> ASSIGNED TASK: The records that follow are to be repeated in full, with no pictures retained.

> MATERIAL SHOWN:
-- Opening Marker --
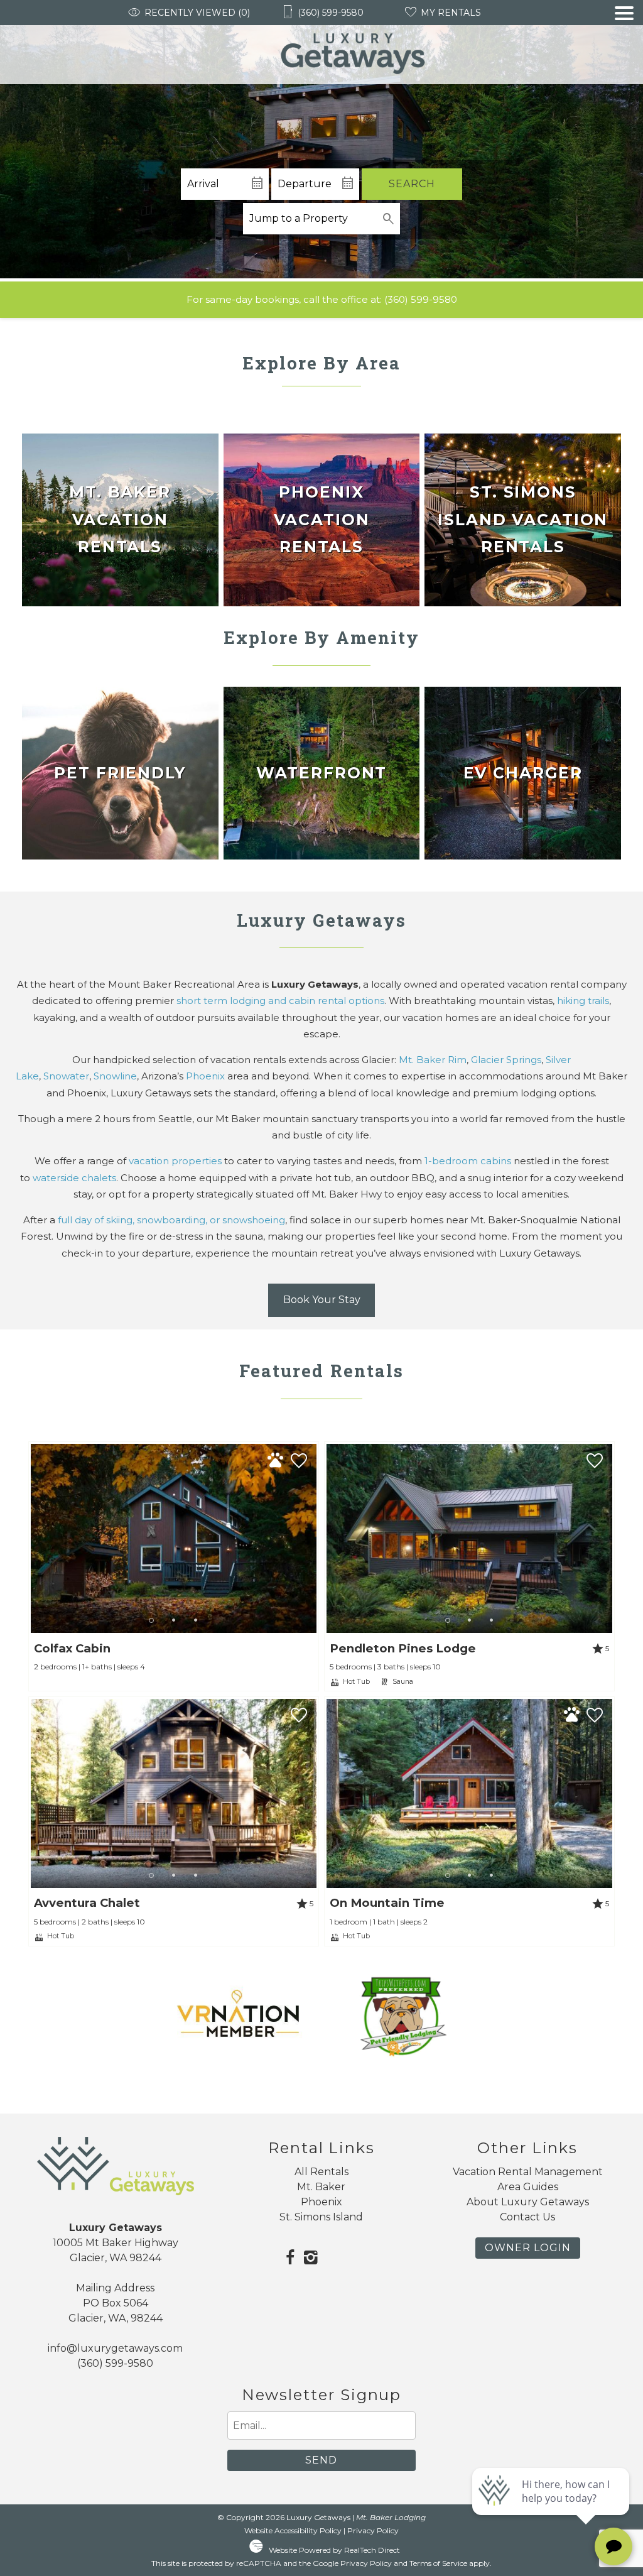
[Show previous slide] (36, 1538)
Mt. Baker (321, 2187)
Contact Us (527, 2217)
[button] (624, 45)
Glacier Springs (506, 1060)
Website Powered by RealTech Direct (334, 2550)
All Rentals (321, 2172)
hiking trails (583, 1001)
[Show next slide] (310, 1538)
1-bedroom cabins (467, 1161)
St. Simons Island (321, 2217)
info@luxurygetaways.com (115, 2348)
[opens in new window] (290, 2259)
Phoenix (205, 1076)
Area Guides (527, 2187)
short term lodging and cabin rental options (280, 1001)
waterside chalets (74, 1178)
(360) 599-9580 (420, 299)
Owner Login (528, 2248)
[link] (120, 520)
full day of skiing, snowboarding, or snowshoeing (171, 1220)
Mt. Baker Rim (433, 1060)
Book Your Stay (321, 1300)
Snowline (115, 1076)
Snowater (66, 1076)
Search (412, 184)
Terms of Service (438, 2563)
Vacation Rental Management (528, 2172)
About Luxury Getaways (528, 2202)
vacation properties (175, 1161)
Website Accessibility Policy (293, 2530)
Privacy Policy (373, 2530)
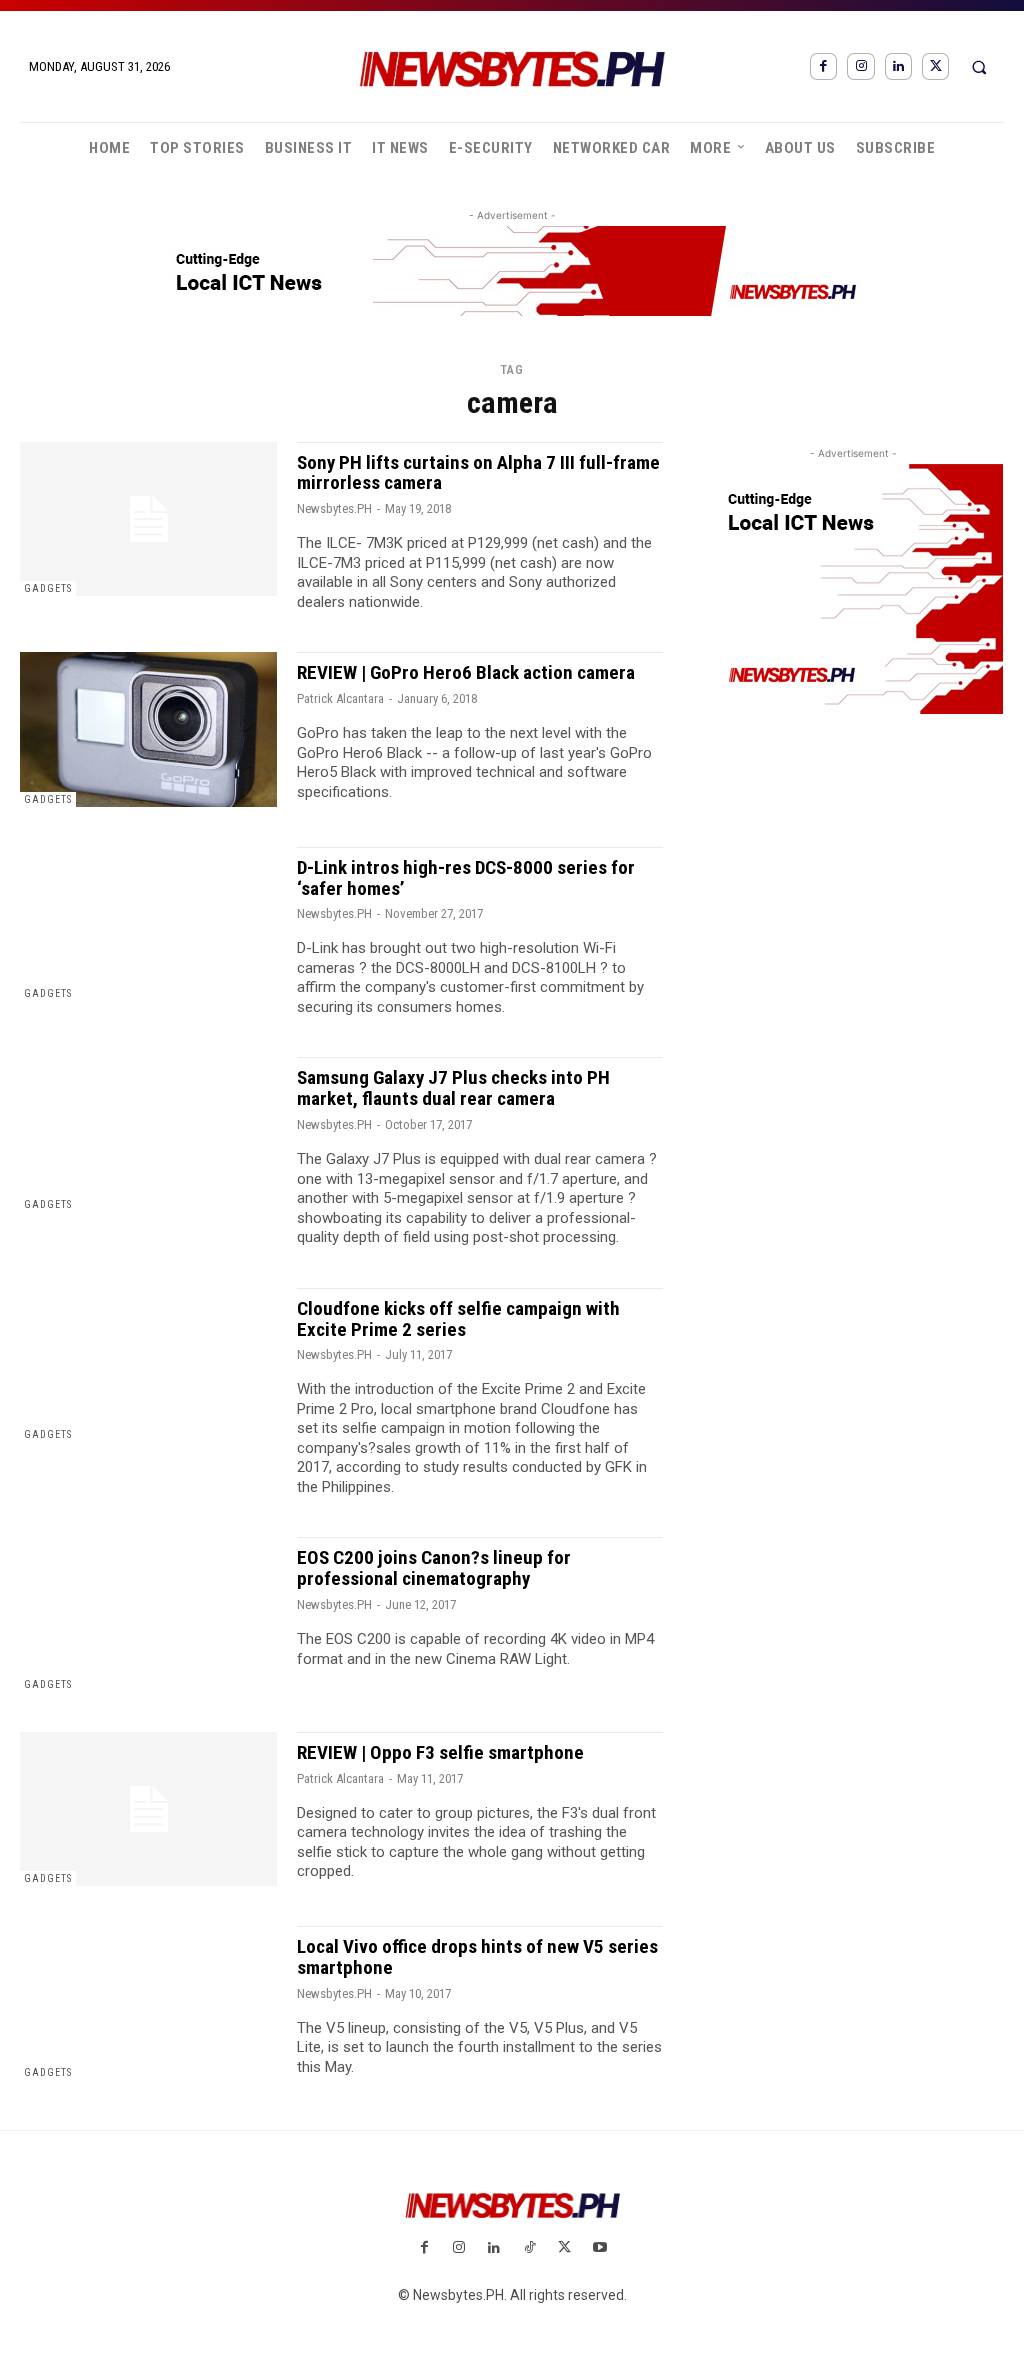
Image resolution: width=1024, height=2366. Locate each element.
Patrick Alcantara (340, 698)
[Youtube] (599, 2248)
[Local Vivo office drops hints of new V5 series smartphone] (148, 2003)
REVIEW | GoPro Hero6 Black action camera (466, 672)
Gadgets (48, 588)
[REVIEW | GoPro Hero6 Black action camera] (148, 729)
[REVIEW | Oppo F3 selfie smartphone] (148, 1809)
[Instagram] (860, 66)
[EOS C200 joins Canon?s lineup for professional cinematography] (148, 1614)
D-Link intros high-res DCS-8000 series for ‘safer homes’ (466, 878)
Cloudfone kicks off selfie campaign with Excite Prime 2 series (458, 1319)
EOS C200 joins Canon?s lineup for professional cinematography (434, 1568)
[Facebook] (823, 66)
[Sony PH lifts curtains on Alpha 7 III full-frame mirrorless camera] (148, 519)
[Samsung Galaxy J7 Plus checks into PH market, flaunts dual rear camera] (148, 1134)
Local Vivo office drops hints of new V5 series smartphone (477, 1957)
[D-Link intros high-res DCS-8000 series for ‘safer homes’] (148, 924)
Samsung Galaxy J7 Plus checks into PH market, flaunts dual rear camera (453, 1088)
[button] (979, 67)
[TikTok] (529, 2248)
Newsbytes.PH (334, 508)
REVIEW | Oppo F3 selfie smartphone (440, 1752)
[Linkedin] (898, 66)
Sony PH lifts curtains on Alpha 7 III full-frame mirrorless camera (478, 473)
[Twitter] (935, 66)
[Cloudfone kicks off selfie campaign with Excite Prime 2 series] (148, 1365)
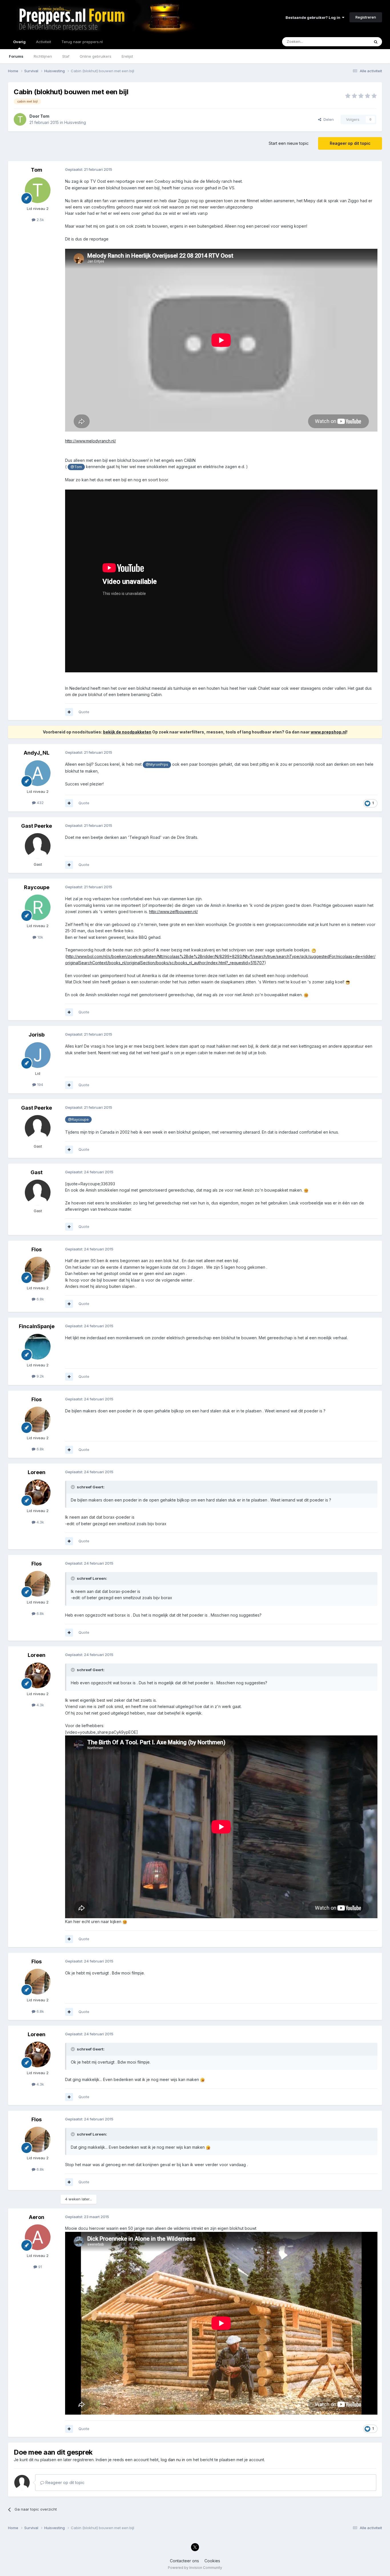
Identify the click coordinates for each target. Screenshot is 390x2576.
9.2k (39, 1376)
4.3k (39, 1522)
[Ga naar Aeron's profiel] (38, 2237)
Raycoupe (36, 887)
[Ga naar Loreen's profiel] (38, 1492)
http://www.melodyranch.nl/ (90, 440)
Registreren (365, 17)
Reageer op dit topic (350, 143)
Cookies (212, 2560)
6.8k (39, 1299)
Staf (65, 56)
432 (40, 802)
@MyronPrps (157, 764)
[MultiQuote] (69, 712)
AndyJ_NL (36, 753)
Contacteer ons (184, 2560)
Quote (84, 711)
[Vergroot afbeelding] (313, 949)
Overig (19, 41)
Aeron (36, 2217)
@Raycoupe (78, 1119)
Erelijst (127, 56)
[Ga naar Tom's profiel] (20, 119)
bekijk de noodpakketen (127, 731)
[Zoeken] (375, 41)
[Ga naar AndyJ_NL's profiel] (38, 773)
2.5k (39, 219)
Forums (16, 56)
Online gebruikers (95, 56)
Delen (327, 119)
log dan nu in (173, 2459)
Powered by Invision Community (195, 2567)
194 (39, 1084)
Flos (36, 1249)
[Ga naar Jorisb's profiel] (38, 1055)
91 (39, 2266)
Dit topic (355, 41)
-- Closing Marker --
> EXERCISE SOLUTION:
[Show previous slide] (36, 1538)
Mt. Baker (321, 2187)
Contact Us (527, 2217)
[button] (624, 45)
Glacier Springs (506, 1060)
Website Powered by RealTech Direct (334, 2550)
All Rentals (321, 2172)
hiking trails (583, 1001)
[Show next slide] (310, 1538)
1-bedroom cabins (467, 1161)
St. Simons Island (321, 2217)
info@luxurygetaways.com (115, 2348)
[opens in new window] (290, 2259)
Phoenix (205, 1076)
Area Guides (527, 2187)
short term lodging and cabin rental options (280, 1001)
waterside chalets (74, 1178)
(360) 599-9580 (420, 299)
Owner Login (528, 2248)
[link] (120, 520)
full day of skiing, snowboarding, or snowshoeing (171, 1220)
Mt. Baker Rim (433, 1060)
Book Your Stay (321, 1300)
Snowline (115, 1076)
Snowater (66, 1076)
Search (412, 184)
Terms of Service (438, 2563)
Vacation Rental Management (528, 2172)
About Luxury Getaways (528, 2202)
vacation properties (175, 1161)
Website Accessibility Policy (293, 2530)
Privacy Policy (373, 2530)
Image resolution: width=1024, height=2366. Locate each element.
Patrick Alcantara (340, 698)
[Youtube] (599, 2248)
[Local Vivo office drops hints of new V5 series smartphone] (148, 2003)
REVIEW | GoPro Hero6 Black action camera (466, 672)
Gadgets (48, 588)
[REVIEW | GoPro Hero6 Black action camera] (148, 729)
[REVIEW | Oppo F3 selfie smartphone] (148, 1809)
[Instagram] (860, 66)
[EOS C200 joins Canon?s lineup for professional cinematography] (148, 1614)
D-Link intros high-res DCS-8000 series for ‘safer homes’ (466, 878)
Cloudfone kicks off selfie campaign with Excite Prime 2 series (458, 1319)
EOS C200 joins Canon?s lineup for professional cinematography (434, 1568)
[Facebook] (823, 66)
[Sony PH lifts curtains on Alpha 7 III full-frame mirrorless camera] (148, 519)
[Samsung Galaxy J7 Plus checks into PH market, flaunts dual rear camera] (148, 1134)
Local Vivo office drops hints of new V5 series smartphone (477, 1957)
[D-Link intros high-res DCS-8000 series for ‘safer homes’] (148, 924)
Samsung Galaxy J7 Plus checks into PH market, flaunts dual rear camera (453, 1088)
[button] (979, 67)
[TikTok] (529, 2248)
Newsbytes.PH (334, 508)
REVIEW | Oppo F3 selfie smartphone (440, 1752)
[Linkedin] (898, 66)
Sony PH lifts curtains on Alpha 7 III full-frame mirrorless camera (478, 473)
[Twitter] (935, 66)
[Cloudfone kicks off selfie campaign with Excite Prime 2 series] (148, 1365)
Identify the click coordinates for each target. Screenshot is 390x2576.
9.2k (39, 1376)
4.3k (39, 1522)
[Ga naar Aeron's profiel] (38, 2237)
Raycoupe (36, 887)
[Ga naar Loreen's profiel] (38, 1492)
http://www.melodyranch.nl/ (90, 440)
Registreren (365, 17)
Reageer op dit topic (350, 143)
Cookies (212, 2560)
6.8k (39, 1299)
Staf (65, 56)
432 (40, 802)
@MyronPrps (157, 764)
[MultiQuote] (69, 712)
AndyJ_NL (36, 753)
Contacteer ons (184, 2560)
Quote (84, 711)
[Vergroot afbeelding] (313, 949)
Overig (19, 41)
Aeron (36, 2217)
@Raycoupe (78, 1119)
Erelijst (127, 56)
[Ga naar Tom's profiel] (20, 119)
bekijk de noodpakketen (127, 731)
[Zoeken] (375, 41)
[Ga naar AndyJ_NL's profiel] (38, 773)
2.5k (39, 219)
Forums (16, 56)
Online gebruikers (95, 56)
Delen (327, 119)
log dan nu in (173, 2459)
Powered by Invision Community (195, 2567)
194 (39, 1084)
Flos (36, 1249)
[Ga naar Jorisb's profiel] (38, 1055)
91 (39, 2266)
Dit topic (355, 41)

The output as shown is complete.